(Pixel coordinate grounding data)
......
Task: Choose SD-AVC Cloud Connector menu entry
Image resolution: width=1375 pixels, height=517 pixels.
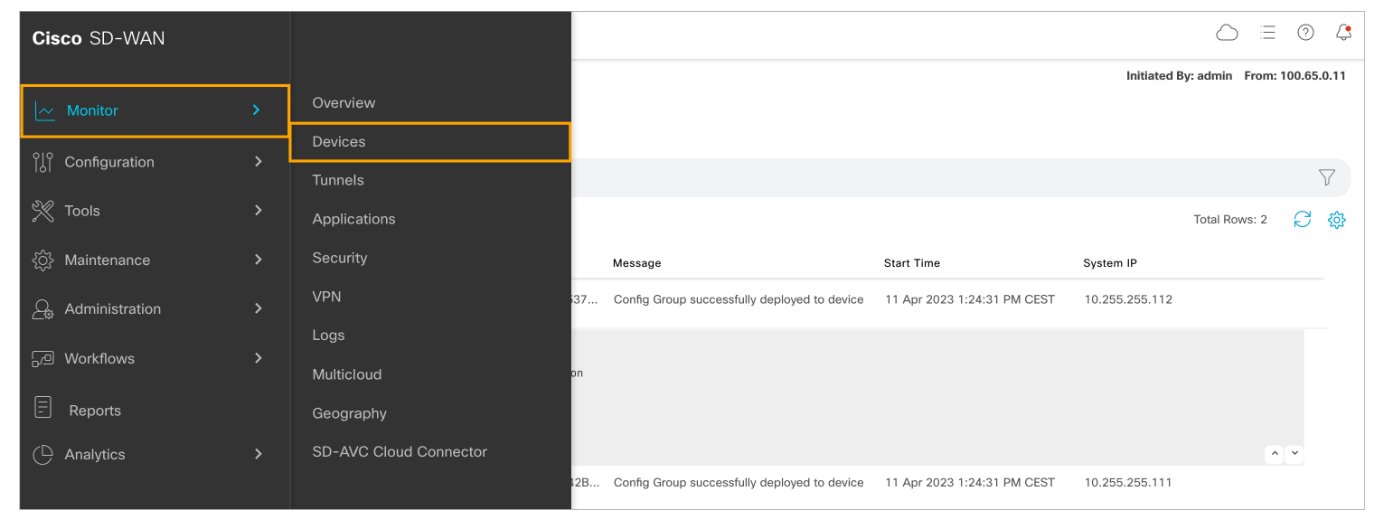Action: (x=399, y=452)
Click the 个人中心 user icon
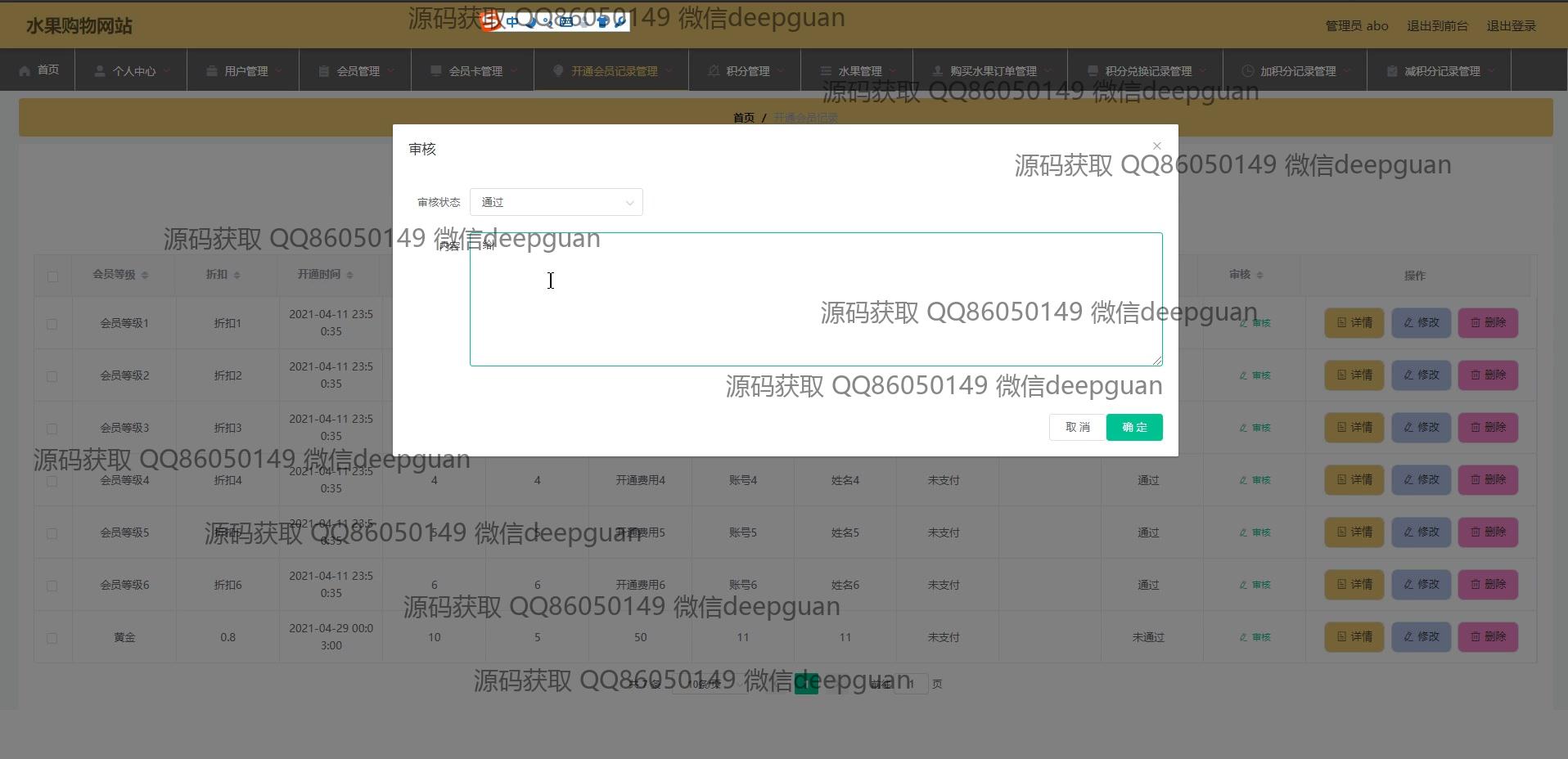 point(100,71)
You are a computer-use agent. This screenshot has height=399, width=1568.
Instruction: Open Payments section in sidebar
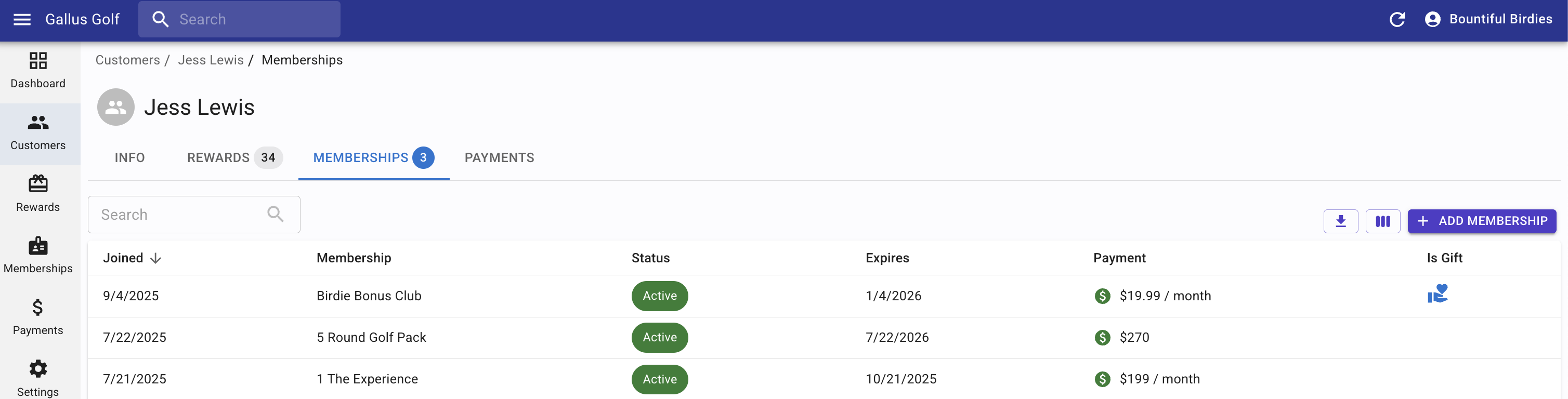[38, 317]
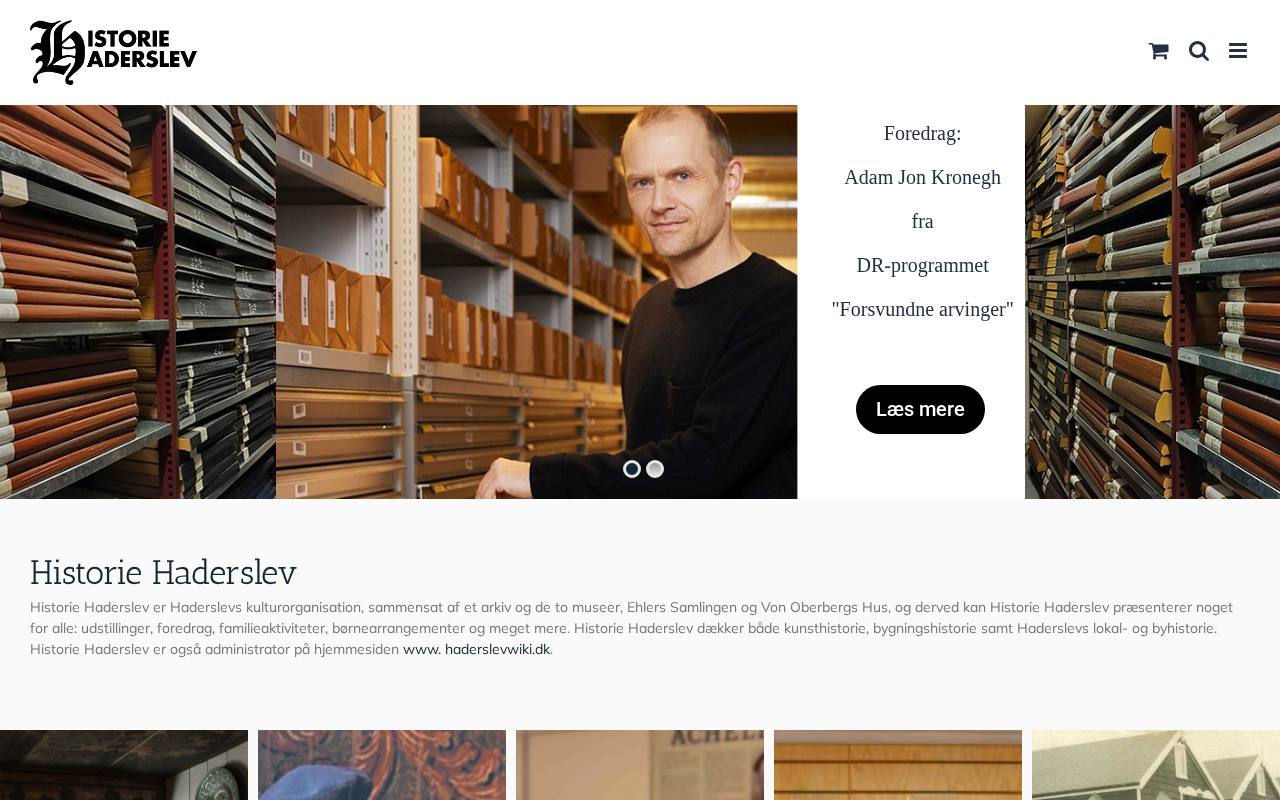Open the second thumbnail with blue shape
Image resolution: width=1280 pixels, height=800 pixels.
tap(382, 765)
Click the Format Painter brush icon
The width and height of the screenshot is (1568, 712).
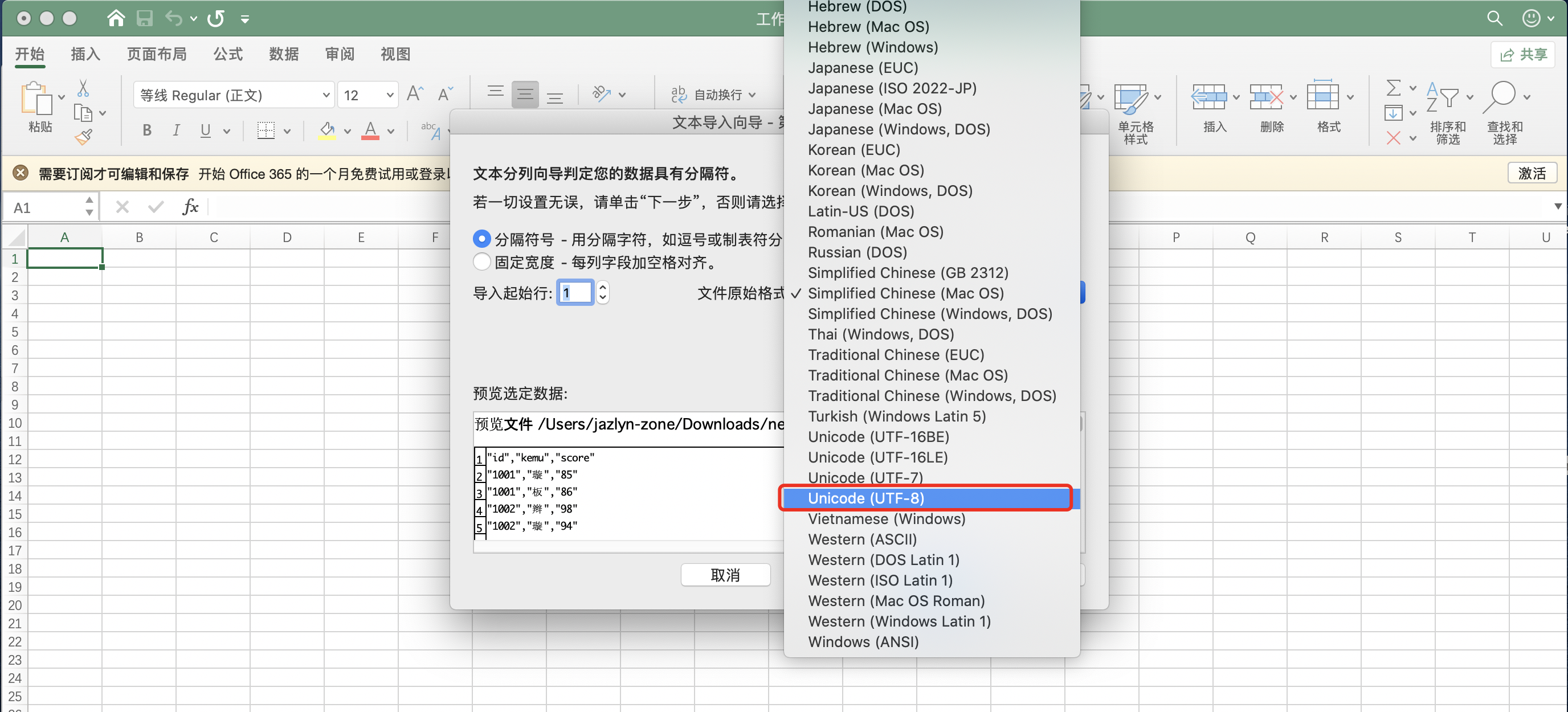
......
* _Activity_
Every record above should reappear exactly, with the pictures gone.

* _Problem solution_
Task: Choose SD-AVC Cloud Connector menu entry
Image resolution: width=1375 pixels, height=517 pixels.
Action: (x=399, y=452)
Click the 个人中心 user icon
 point(100,71)
You are a computer-use agent. This screenshot has height=399, width=1568.
Instruction: Open Payments section in sidebar
[38, 317]
Open the second thumbnail with blue shape
Image resolution: width=1280 pixels, height=800 pixels.
tap(382, 765)
Click the Format Painter brush icon
The width and height of the screenshot is (1568, 712).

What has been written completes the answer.